Input material section start
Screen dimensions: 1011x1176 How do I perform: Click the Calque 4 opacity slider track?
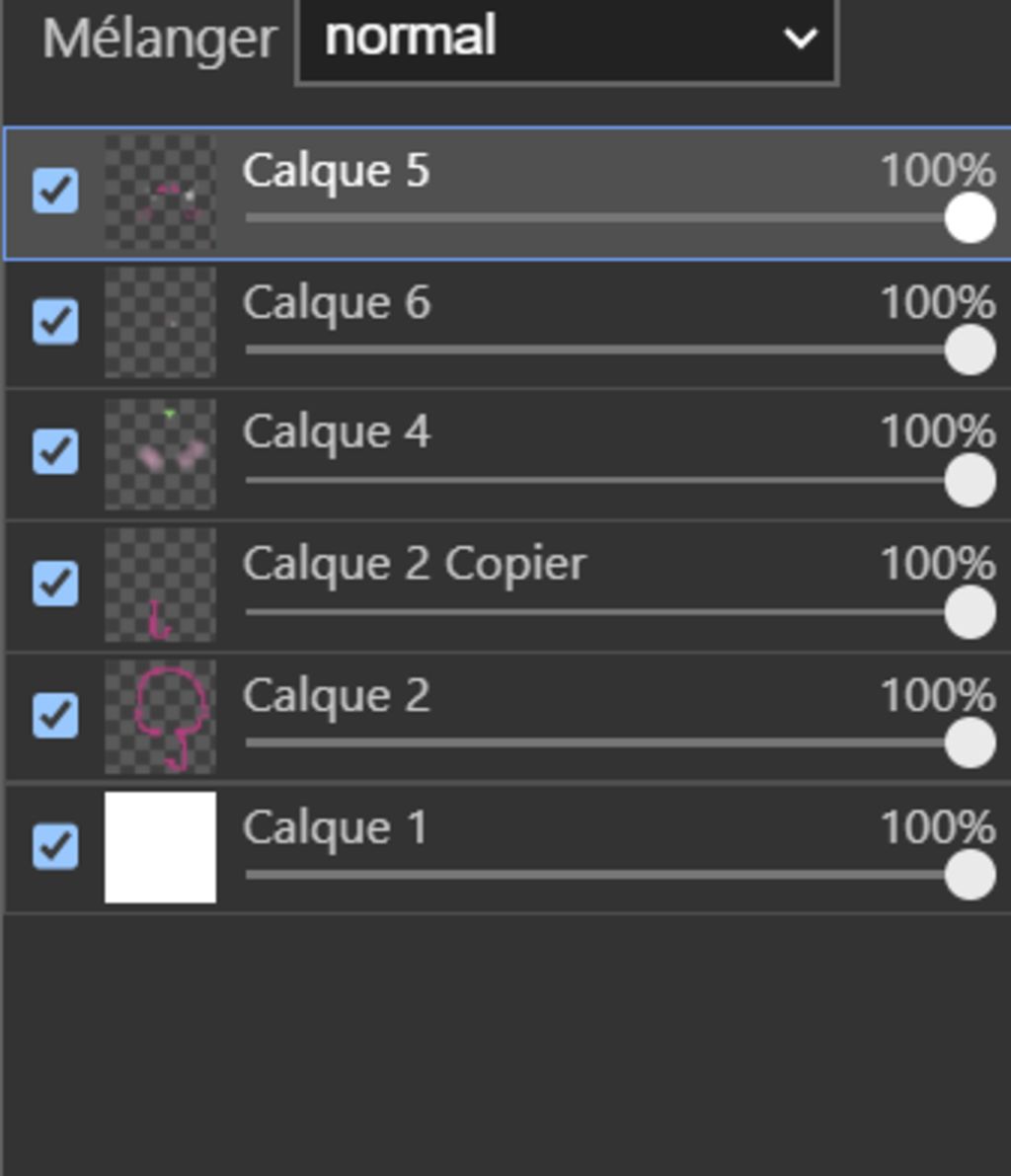pyautogui.click(x=592, y=480)
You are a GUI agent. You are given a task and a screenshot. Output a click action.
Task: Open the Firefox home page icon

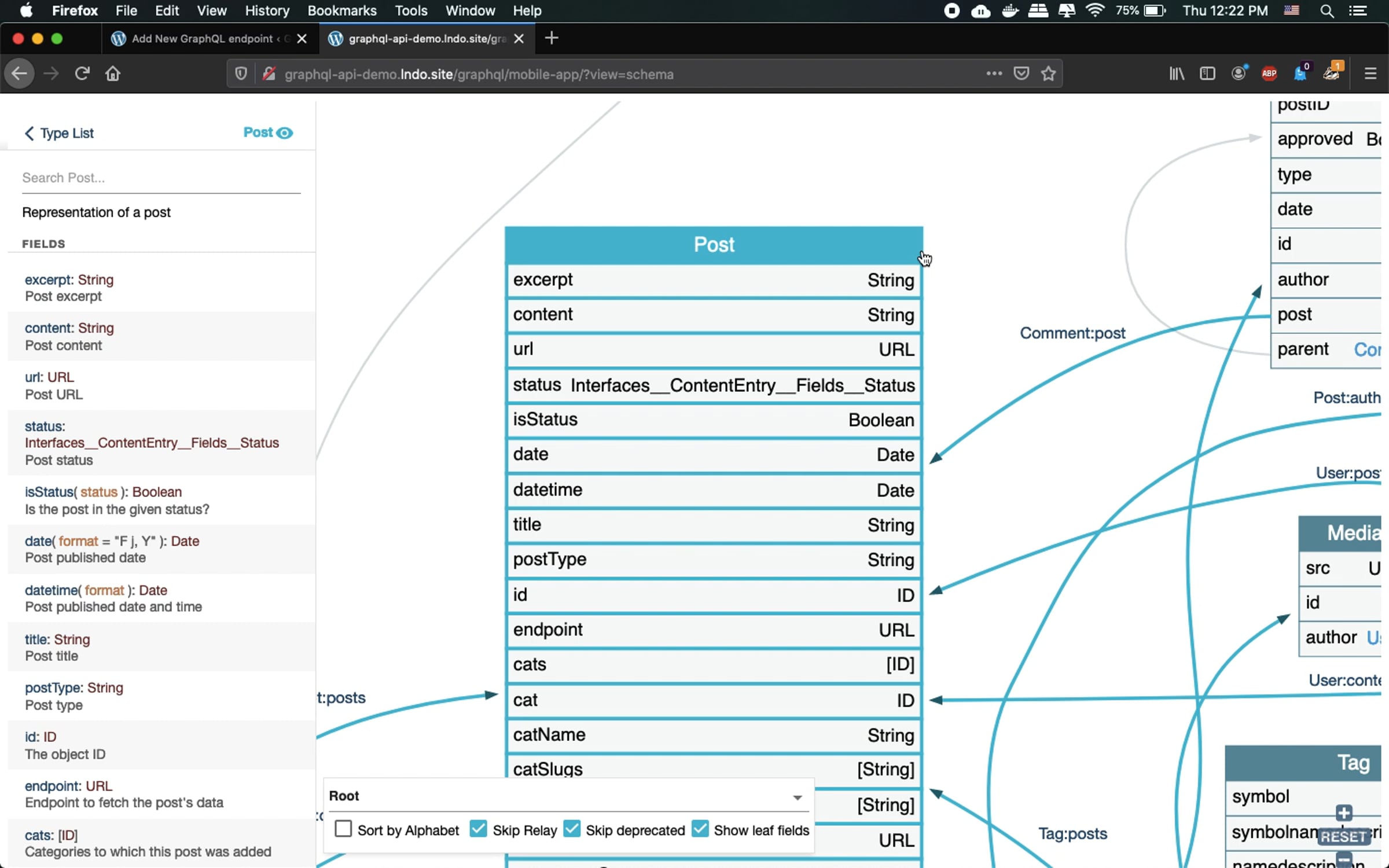click(x=113, y=73)
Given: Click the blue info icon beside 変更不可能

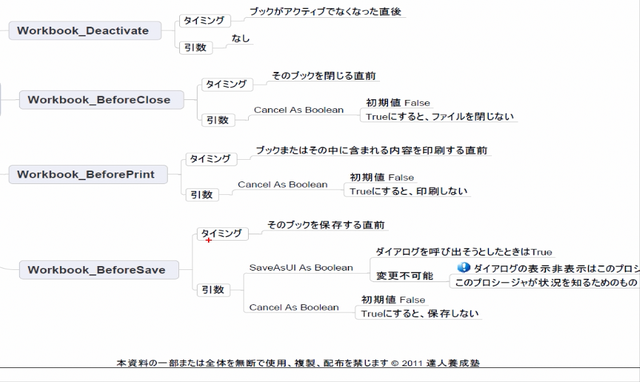Looking at the screenshot, I should [464, 267].
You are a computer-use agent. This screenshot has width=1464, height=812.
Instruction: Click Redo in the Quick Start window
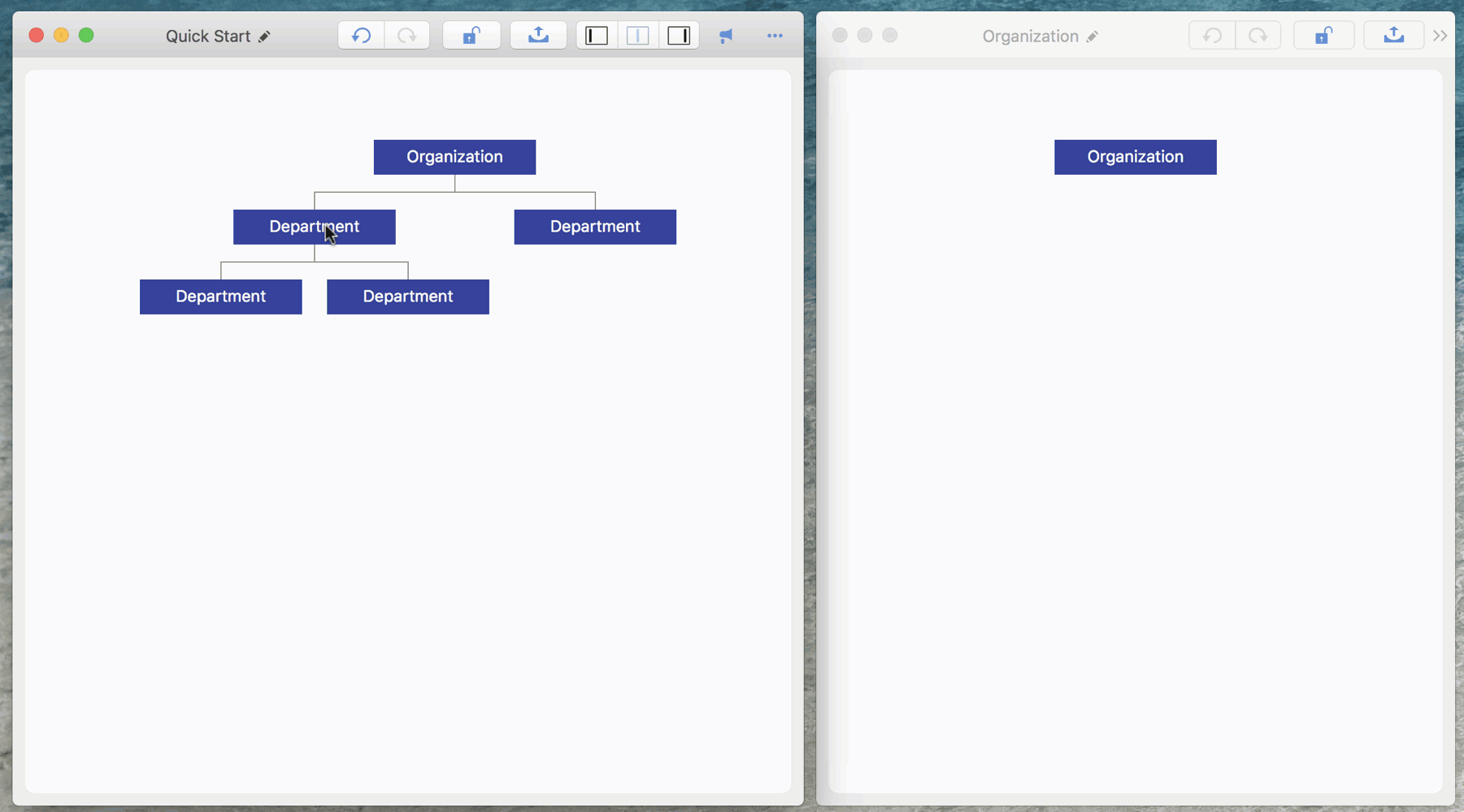[x=406, y=36]
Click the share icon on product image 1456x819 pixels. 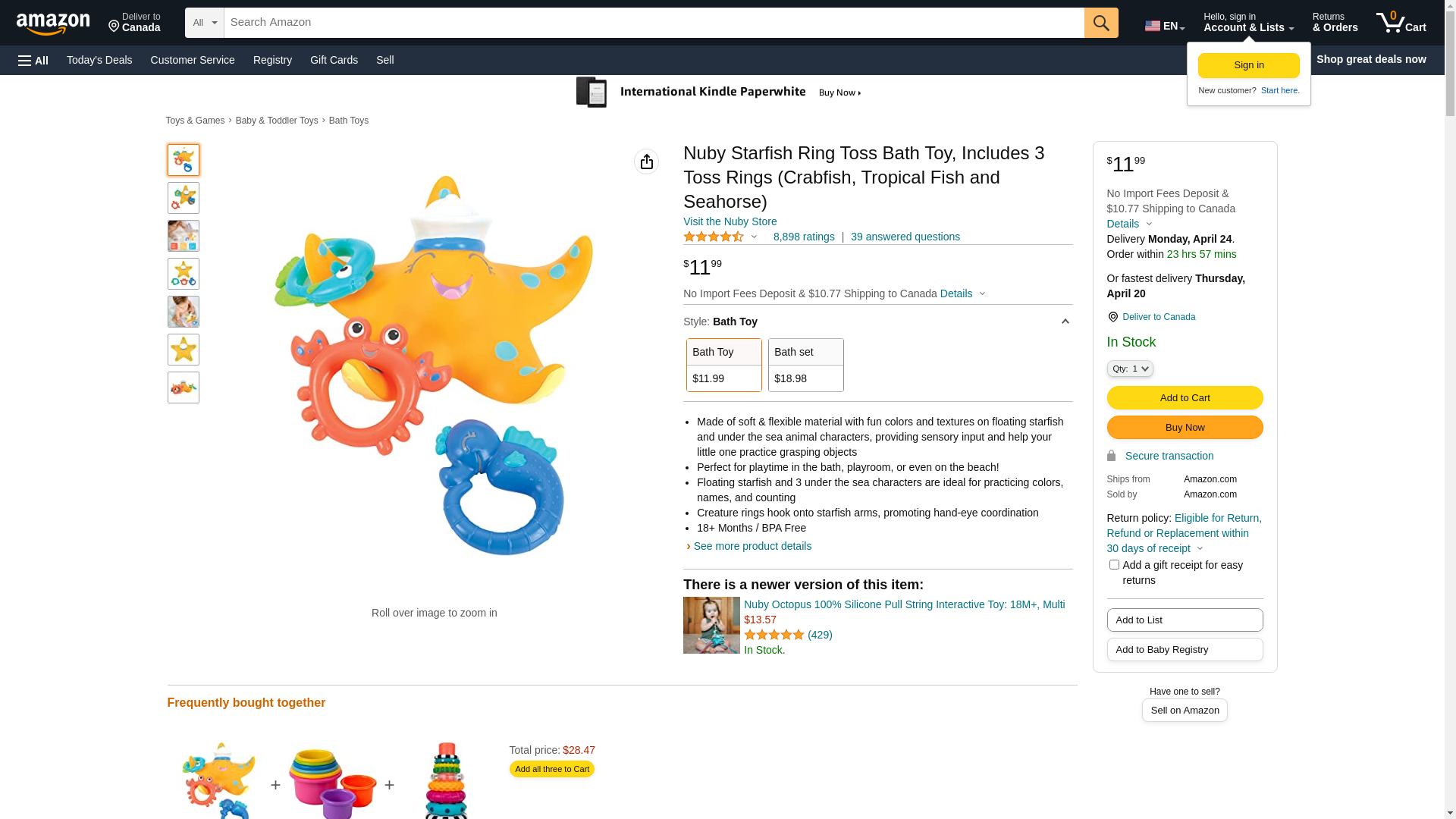[x=646, y=162]
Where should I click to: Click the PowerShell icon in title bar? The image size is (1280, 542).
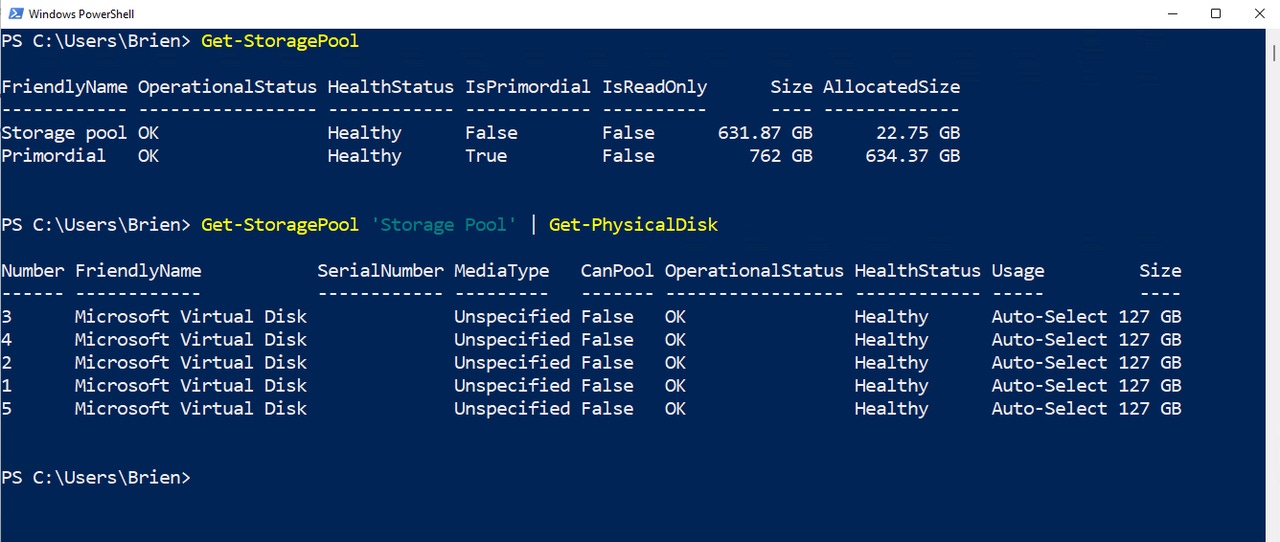coord(13,14)
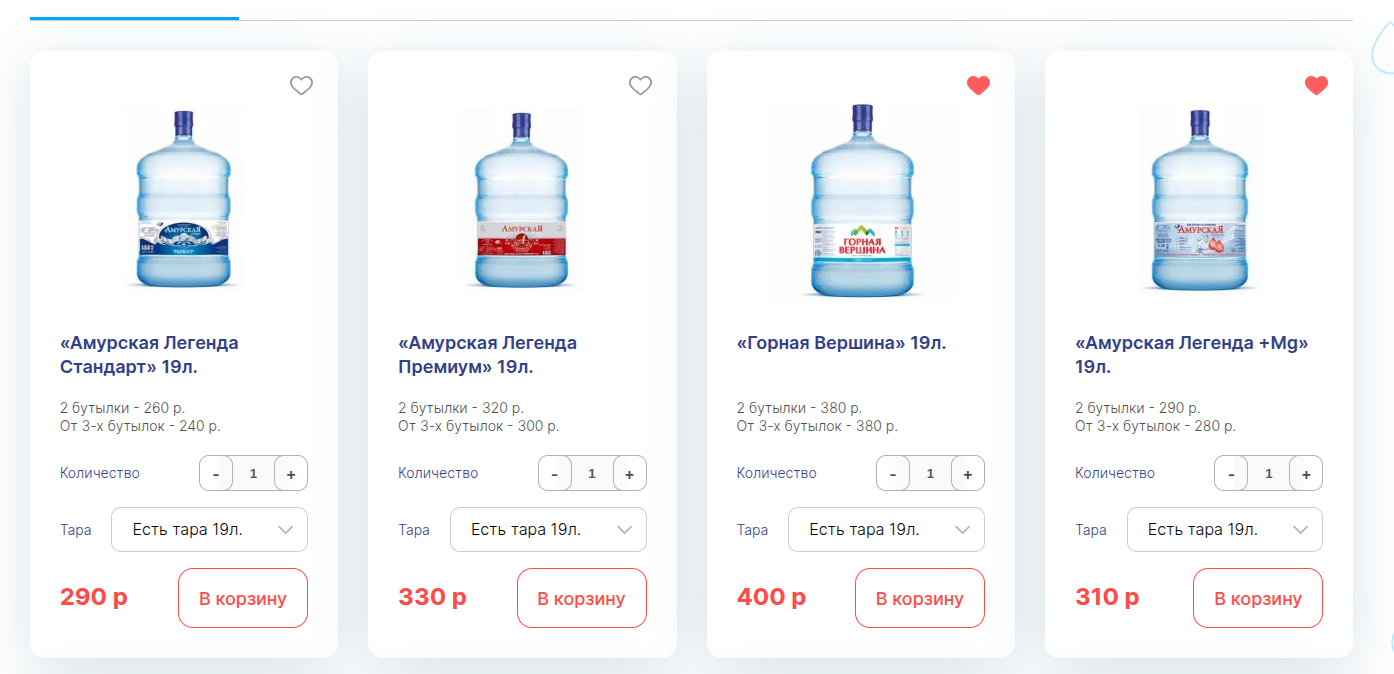Increase quantity of «Амурская Легенда Стандарт»
Image resolution: width=1394 pixels, height=674 pixels.
(291, 474)
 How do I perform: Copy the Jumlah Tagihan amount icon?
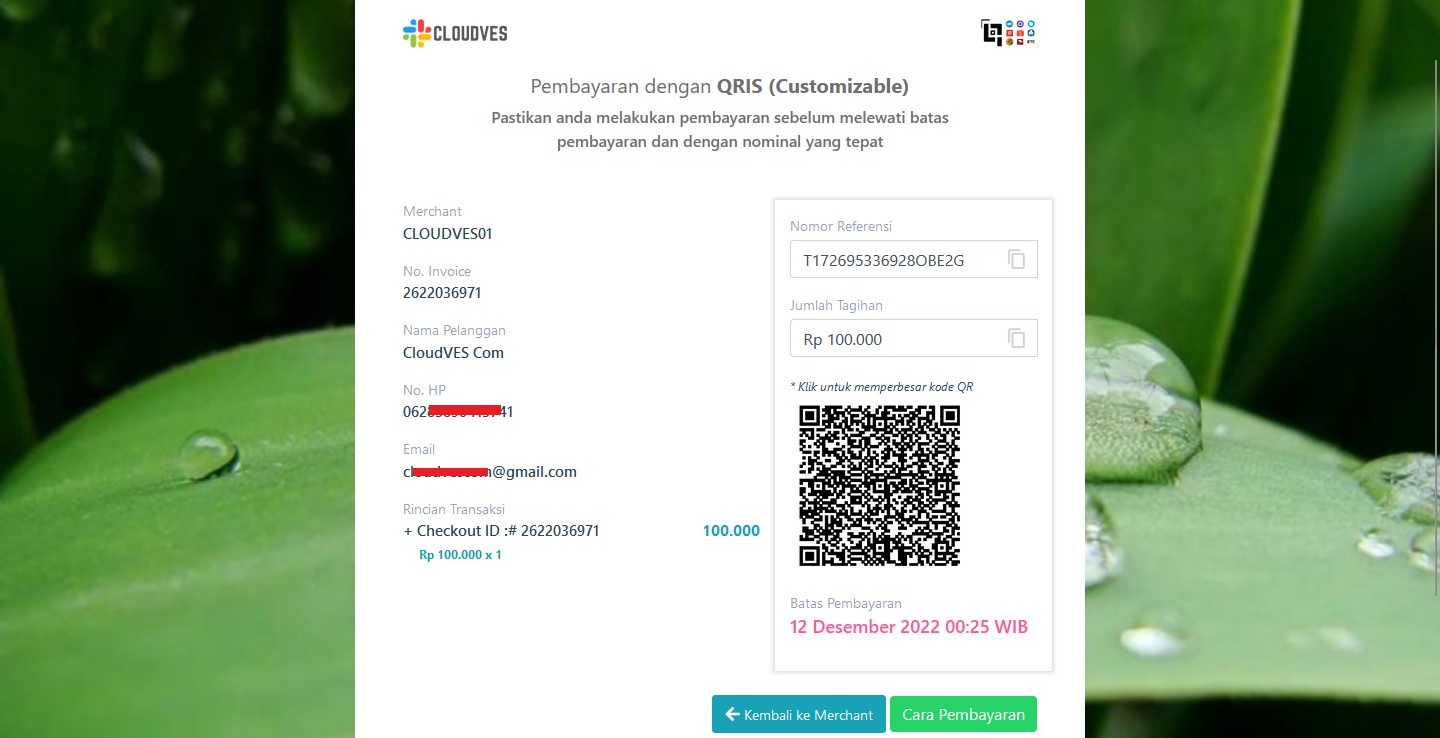(1016, 338)
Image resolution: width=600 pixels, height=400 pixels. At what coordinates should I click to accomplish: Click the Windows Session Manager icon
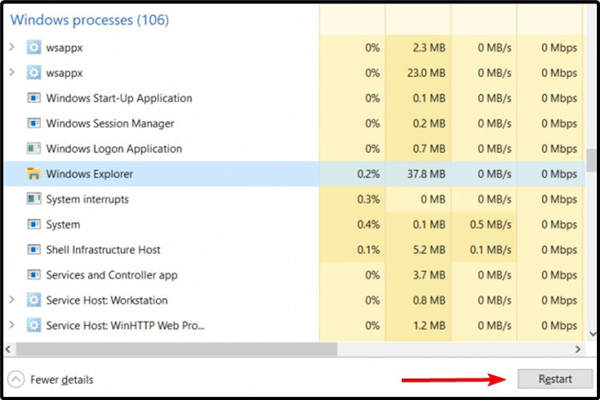pyautogui.click(x=33, y=123)
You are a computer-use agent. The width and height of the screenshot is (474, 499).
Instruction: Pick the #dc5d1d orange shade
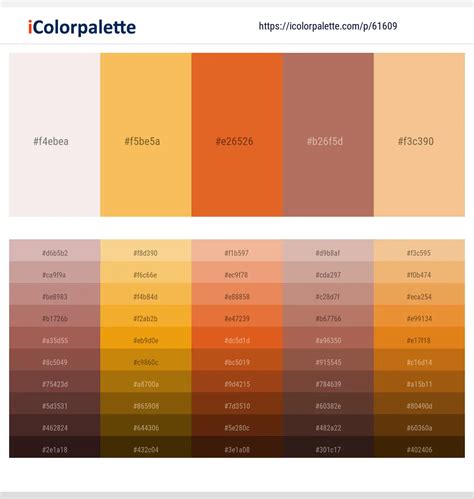pos(237,338)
Input material section end
Aim of the exercise:
Tell how many lines of the records above contain "agent", replying with the number only.

Task result:
3